- _RECORD EXTRACTS_:
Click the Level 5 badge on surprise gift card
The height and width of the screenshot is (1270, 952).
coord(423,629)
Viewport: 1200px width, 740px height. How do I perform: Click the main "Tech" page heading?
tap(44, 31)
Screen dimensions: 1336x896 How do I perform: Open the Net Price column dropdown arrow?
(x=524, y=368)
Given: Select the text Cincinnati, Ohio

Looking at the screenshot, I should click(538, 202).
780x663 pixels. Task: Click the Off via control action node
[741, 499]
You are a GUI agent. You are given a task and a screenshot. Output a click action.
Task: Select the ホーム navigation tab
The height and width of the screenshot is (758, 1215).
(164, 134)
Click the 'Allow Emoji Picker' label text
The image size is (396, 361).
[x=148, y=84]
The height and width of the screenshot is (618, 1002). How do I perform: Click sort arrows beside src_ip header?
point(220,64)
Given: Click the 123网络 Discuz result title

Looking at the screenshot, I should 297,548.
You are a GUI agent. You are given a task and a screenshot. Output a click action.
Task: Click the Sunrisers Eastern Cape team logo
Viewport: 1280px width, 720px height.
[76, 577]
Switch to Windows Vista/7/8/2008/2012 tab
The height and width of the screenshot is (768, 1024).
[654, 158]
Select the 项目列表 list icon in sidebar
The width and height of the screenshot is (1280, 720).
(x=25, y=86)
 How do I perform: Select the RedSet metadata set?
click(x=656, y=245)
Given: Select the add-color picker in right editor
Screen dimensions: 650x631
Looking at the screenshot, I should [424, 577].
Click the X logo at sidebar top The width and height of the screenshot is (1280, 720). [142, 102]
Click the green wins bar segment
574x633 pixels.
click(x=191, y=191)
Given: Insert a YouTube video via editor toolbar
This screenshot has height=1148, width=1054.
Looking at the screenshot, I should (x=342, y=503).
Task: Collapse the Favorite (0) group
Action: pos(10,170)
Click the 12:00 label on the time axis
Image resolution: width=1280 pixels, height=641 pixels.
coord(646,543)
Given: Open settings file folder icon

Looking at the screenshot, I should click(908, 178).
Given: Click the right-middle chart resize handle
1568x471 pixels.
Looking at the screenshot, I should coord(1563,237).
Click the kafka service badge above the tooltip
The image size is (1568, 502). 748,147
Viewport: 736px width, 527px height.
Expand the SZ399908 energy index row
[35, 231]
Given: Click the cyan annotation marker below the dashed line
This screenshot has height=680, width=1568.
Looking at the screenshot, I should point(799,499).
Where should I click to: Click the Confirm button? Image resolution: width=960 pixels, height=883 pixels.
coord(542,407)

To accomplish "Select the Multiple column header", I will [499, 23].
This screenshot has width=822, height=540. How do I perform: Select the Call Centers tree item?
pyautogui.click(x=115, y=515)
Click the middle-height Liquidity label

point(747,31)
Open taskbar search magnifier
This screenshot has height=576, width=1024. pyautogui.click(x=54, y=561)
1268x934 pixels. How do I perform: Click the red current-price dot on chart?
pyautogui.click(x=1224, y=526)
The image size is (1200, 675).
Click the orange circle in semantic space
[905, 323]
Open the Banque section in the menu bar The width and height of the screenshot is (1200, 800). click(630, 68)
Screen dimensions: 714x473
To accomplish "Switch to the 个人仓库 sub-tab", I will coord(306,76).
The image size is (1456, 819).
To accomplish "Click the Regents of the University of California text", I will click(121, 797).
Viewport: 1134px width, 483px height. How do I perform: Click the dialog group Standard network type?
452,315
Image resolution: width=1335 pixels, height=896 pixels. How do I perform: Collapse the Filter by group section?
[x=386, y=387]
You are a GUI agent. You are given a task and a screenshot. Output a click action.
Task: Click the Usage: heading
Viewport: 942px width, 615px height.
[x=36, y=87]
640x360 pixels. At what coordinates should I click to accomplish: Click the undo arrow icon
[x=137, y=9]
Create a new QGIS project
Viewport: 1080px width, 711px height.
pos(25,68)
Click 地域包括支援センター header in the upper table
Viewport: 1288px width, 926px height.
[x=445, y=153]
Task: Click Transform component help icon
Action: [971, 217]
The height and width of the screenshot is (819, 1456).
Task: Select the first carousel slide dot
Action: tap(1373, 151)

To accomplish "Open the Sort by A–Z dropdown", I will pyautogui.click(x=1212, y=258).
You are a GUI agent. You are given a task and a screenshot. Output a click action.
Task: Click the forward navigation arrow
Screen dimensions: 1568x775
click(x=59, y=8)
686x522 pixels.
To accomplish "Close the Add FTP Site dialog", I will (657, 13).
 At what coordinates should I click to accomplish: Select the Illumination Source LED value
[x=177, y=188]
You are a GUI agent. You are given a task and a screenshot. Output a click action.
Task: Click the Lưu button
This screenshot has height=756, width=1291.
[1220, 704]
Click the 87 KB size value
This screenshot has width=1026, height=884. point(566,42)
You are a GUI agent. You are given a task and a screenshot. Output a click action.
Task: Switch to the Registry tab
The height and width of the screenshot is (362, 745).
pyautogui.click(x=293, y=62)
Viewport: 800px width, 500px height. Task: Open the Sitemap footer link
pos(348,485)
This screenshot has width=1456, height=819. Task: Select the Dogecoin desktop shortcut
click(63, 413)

- _PROMPT_: Repeat every record, keeping each word and mark exactly as it is.

- _ANSWER TO THIS TASK_:
Click the Level 5 badge on surprise gift card
The height and width of the screenshot is (1270, 952).
coord(423,629)
Viewport: 1200px width, 740px height. How do I perform: Click the main "Tech" page heading?
tap(44, 31)
Screen dimensions: 1336x896 How do I perform: Open the Net Price column dropdown arrow?
(x=524, y=368)
Given: Select the text Cincinnati, Ohio

Looking at the screenshot, I should click(538, 202).
780x663 pixels. Task: Click the Off via control action node
[741, 499]
You are a GUI agent. You are given a task and a screenshot. Output a click action.
Task: Select the ホーム navigation tab
The height and width of the screenshot is (758, 1215).
(164, 134)
Click the 'Allow Emoji Picker' label text
The image size is (396, 361).
[x=148, y=84]
The height and width of the screenshot is (618, 1002). How do I perform: Click sort arrows beside src_ip header?
point(220,64)
Given: Click the 123网络 Discuz result title

Looking at the screenshot, I should 297,548.
You are a GUI agent. You are given a task and a screenshot. Output a click action.
Task: Click the Sunrisers Eastern Cape team logo
Viewport: 1280px width, 720px height.
[76, 577]
Switch to Windows Vista/7/8/2008/2012 tab
The height and width of the screenshot is (768, 1024).
[654, 158]
Select the 项目列表 list icon in sidebar
The width and height of the screenshot is (1280, 720).
(x=25, y=86)
 How do I perform: Select the RedSet metadata set?
click(x=656, y=245)
Given: Select the add-color picker in right editor
Screen dimensions: 650x631
Looking at the screenshot, I should [424, 577].
Click the X logo at sidebar top The width and height of the screenshot is (1280, 720). [142, 102]
Click the green wins bar segment
574x633 pixels.
click(x=191, y=191)
Given: Insert a YouTube video via editor toolbar
This screenshot has height=1148, width=1054.
Looking at the screenshot, I should (x=342, y=503).
Task: Collapse the Favorite (0) group
Action: pos(10,170)
Click the 12:00 label on the time axis
Image resolution: width=1280 pixels, height=641 pixels.
coord(646,543)
Given: Open settings file folder icon

Looking at the screenshot, I should click(908, 178).
Given: Click the right-middle chart resize handle
1568x471 pixels.
Looking at the screenshot, I should coord(1563,237).
Click the kafka service badge above the tooltip
The image size is (1568, 502). 748,147
Viewport: 736px width, 527px height.
Expand the SZ399908 energy index row
[35, 231]
Given: Click the cyan annotation marker below the dashed line
This screenshot has height=680, width=1568.
Looking at the screenshot, I should point(799,499).
Where should I click to: Click the Confirm button? Image resolution: width=960 pixels, height=883 pixels.
coord(542,407)

To accomplish "Select the Multiple column header", I will [499, 23].
This screenshot has width=822, height=540. How do I perform: Select the Call Centers tree item?
pyautogui.click(x=115, y=515)
Click the middle-height Liquidity label

point(747,31)
Open taskbar search magnifier
This screenshot has height=576, width=1024. pyautogui.click(x=54, y=561)
1268x934 pixels. How do I perform: Click the red current-price dot on chart?
pyautogui.click(x=1224, y=526)
The image size is (1200, 675).
Click the orange circle in semantic space
[905, 323]
Open the Banque section in the menu bar The width and height of the screenshot is (1200, 800). click(630, 68)
Screen dimensions: 714x473
To accomplish "Switch to the 个人仓库 sub-tab", I will coord(306,76).
The image size is (1456, 819).
To accomplish "Click the Regents of the University of California text", I will click(121, 797).
Viewport: 1134px width, 483px height. How do I perform: Click the dialog group Standard network type?
452,315
Image resolution: width=1335 pixels, height=896 pixels. How do I perform: Collapse the Filter by group section?
[x=386, y=387]
You are a GUI agent. You are given a task and a screenshot. Output a click action.
Task: Click the Usage: heading
Viewport: 942px width, 615px height.
[x=36, y=87]
640x360 pixels. At what coordinates should I click to accomplish: Click the undo arrow icon
[x=137, y=9]
Create a new QGIS project
Viewport: 1080px width, 711px height.
pos(25,68)
Click 地域包括支援センター header in the upper table
Viewport: 1288px width, 926px height.
[x=445, y=153]
Task: Click Transform component help icon
Action: [971, 217]
The height and width of the screenshot is (819, 1456).
Task: Select the first carousel slide dot
Action: tap(1373, 151)

To accomplish "Open the Sort by A–Z dropdown", I will pyautogui.click(x=1212, y=258).
You are a GUI agent. You are given a task and a screenshot. Output a click action.
Task: Click the forward navigation arrow
Screen dimensions: 1568x775
click(x=59, y=8)
686x522 pixels.
To accomplish "Close the Add FTP Site dialog", I will (657, 13).
 At what coordinates should I click to accomplish: Select the Illumination Source LED value
[x=177, y=188]
You are a GUI agent. You are given a task and a screenshot. Output a click action.
Task: Click the Lưu button
This screenshot has height=756, width=1291.
[1220, 704]
Click the 87 KB size value
This screenshot has width=1026, height=884. point(566,42)
You are a GUI agent. You are given a task and a screenshot. Output a click action.
Task: Switch to the Registry tab
The height and width of the screenshot is (362, 745).
pyautogui.click(x=293, y=62)
Viewport: 800px width, 500px height. Task: Open the Sitemap footer link
pos(348,485)
This screenshot has width=1456, height=819. Task: Select the Dogecoin desktop shortcut
click(63, 413)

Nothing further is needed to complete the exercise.